Could you reproduce word for word everything from the line containing "Screen dimensions: 466x360 Task: Click the 'STEP" down to the line containing "click(171, 270)", including both of those lines and nothing else?

┌──

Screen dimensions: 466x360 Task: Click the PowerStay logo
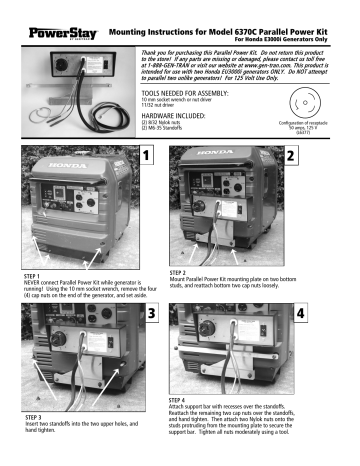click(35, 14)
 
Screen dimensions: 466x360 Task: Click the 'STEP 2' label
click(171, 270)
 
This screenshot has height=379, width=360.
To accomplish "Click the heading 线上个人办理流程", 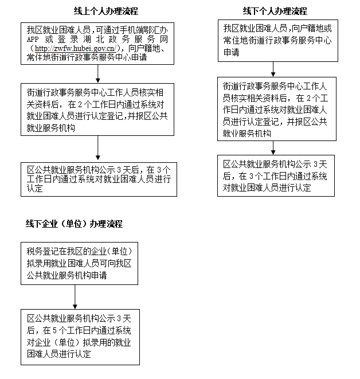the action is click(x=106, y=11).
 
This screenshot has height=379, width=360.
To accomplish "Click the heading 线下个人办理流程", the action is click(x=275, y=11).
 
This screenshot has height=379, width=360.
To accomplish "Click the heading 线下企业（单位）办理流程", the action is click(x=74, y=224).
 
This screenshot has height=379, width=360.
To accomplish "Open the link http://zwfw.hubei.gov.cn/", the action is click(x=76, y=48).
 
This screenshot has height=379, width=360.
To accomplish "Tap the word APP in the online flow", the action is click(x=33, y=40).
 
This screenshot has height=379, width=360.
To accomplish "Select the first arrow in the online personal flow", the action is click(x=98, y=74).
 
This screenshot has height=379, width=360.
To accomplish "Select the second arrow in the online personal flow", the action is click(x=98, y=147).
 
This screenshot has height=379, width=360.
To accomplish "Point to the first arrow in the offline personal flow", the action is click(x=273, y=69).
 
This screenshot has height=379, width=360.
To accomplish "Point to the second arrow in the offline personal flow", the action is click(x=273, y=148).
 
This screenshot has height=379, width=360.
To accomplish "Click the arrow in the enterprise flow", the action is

└──

The solution —
Screen dimensions: 466x360 Task: Click the 'STEP 2' label
click(171, 270)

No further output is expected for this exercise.